Cyber Unicorn Cyera Jumps to $12 Billion Valuation in Massive Funding Round
Cyera, one of the fastest-growing unicorns in Israeli cyber, announced on Wednesday afternoon a new giant funding round of $600 million, at a company valuation of $12 billion. Cyera now ranks second on the list of the highest-valued unicorns, after Vast Data and ahead of Drivnats, which just last week raised money at an $8.5 billion valuation. For comparison, on the eve of its $32 billion sale to Google, Wiz carried out a secondary round to sell shares held by investors and employees at a valuation of $12 billion.
The round reflects a fourfold increase in Cyera’s valuation over the past year and a half. In practice, the unicorn raises hundreds of millions of dollars every year at an increasing pace. The latest round was led by Evolution Equity Partners, with participation from first investor Cyberstarts and Singaporean investment giant Temasek, alongside existing investors Sequoia, Accel, Coatue, Blackstone, Spark Capital and AT&T Ventures. In total, the cyber company founded by Yotam Segev and Tamar Bar-Ilan has raised $2.3 billion. In the new announcement, the founders reveal a third partner, co-founder and chief development officer Yonatan Eitai.
One explanation for the sharp annual rise in the company’s valuation, and for the enthusiasm of venture capital investors and the big bet they are making on the Landmark Building company, is that it is riding the AI agents trend in enterprises. It helps organizations of all sizes protect their data, spread across different repositories, public cloud, private cloud, memory, flash storage, local desktops and phones, and enables them to protect against malicious use by employees or AI agents.
"As of 2026, about 68% of organizations do not know how to distinguish between employee activity and AI agent activity within their systems," the company said. "Without that ability, it is difficult to build trust in AI systems, this is a challenge that is slowing many organizations in implementing their AI plans. The source of the problem is an infrastructure gap. In recent years, the AI industry has invested in developing chips, models and computing power, but it still lacks a layer that allows organizations to understand which data AI systems are exposed to, what actions they perform and how the resulting risks can be managed."
Over the past year, Cyera launched more than 100 new capabilities in AI agent security, privacy, identity management, Data Security Posture Management (DSPM) and Data Loss Prevention (DLP). These capabilities expand the company’s platform, which is designed to enable organizations to manage the use of artificial intelligence in a safe and controlled way.
The data security segment in cyber concerns the ability of information security managers in organizations to control all the data in their information systems, whether in the corporate cloud, on local servers or at endpoints such as computers and phones, and to know where critical data is located at any given moment. Using systems from companies such as these, it is possible to provide a faster and more comprehensive picture of how critical stolen information is, when such an event occurs, information that is very valuable to cyber managers in organizations. The emergence of AI agents, some of them operated fully autonomously by models such as Anthropic’s "Mythos", adds a new layer of risk that was not taken seriously a year or two ago.

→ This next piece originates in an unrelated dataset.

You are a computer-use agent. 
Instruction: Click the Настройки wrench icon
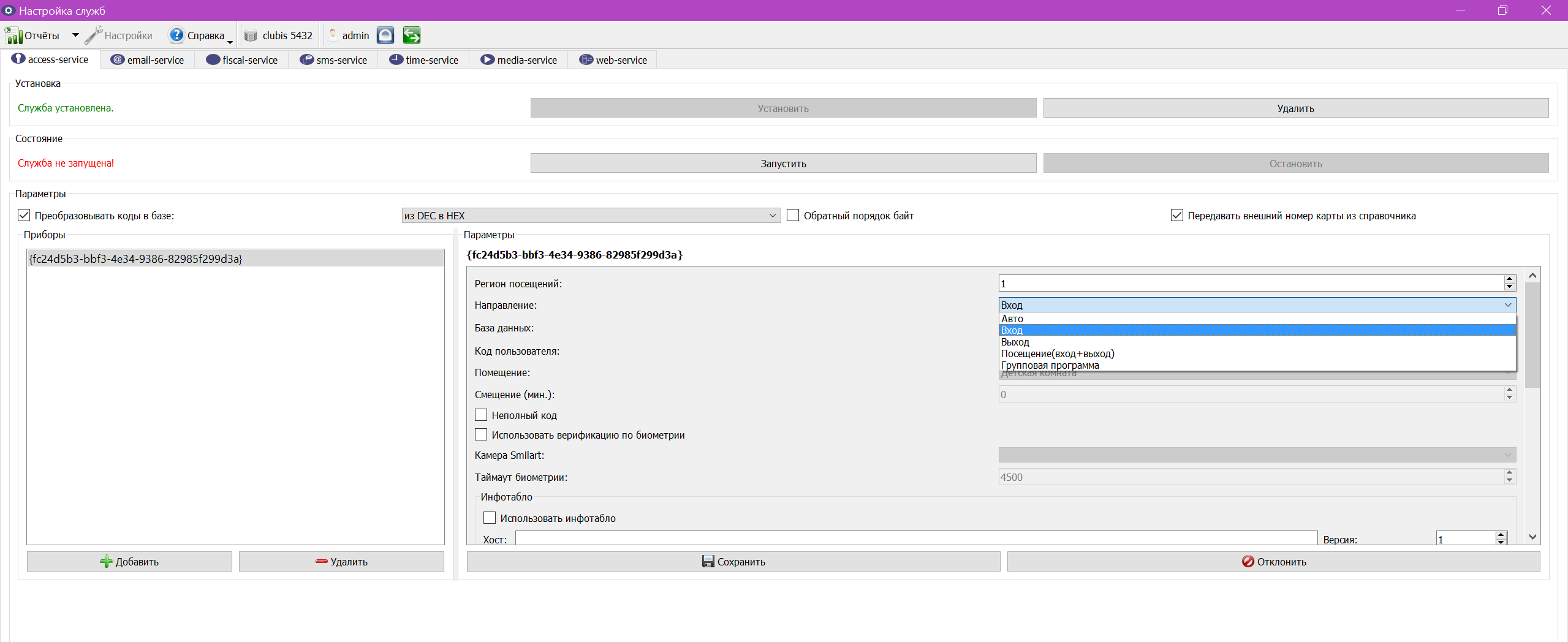point(93,36)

There are many companies operating in the field, but most are very young and have not had time to mature before being sold. Among the companies that remain independent are the Israeli Bid ID, although it carried out significant layoffs last month, and Sentra, founded by Asaf Kohn, the former commander of Unit 8200. Three companies in the field have already been sold: in August 2023, U.S. company Rubrik announced the acquisition of Israeli company Laminar in a deal estimated at about $105 million; Palo Alto acquired Dig Security in 2024 for $295 million; and CrowdStrike acquired Flow Security for about $120 million. Cyera, apparently, was too large and mature to be sold for such sums, and even today it seeks to continue operating as an independent company.
Cyera was founded by two young men who were discharged from Unit 8200 and soon went on to establish the company, in partnership with Cyberstarts. They first gained prominence in 2021 when they surprised the cyber industry with an initial $60 million funding round led by Doug Leone, the veteran Sequoia partner who was involved in investments in the giant companies Rackspace, Hyperion and ServiceNow. Leone was also a board member at Wiz, another Cyberstarts portfolio company.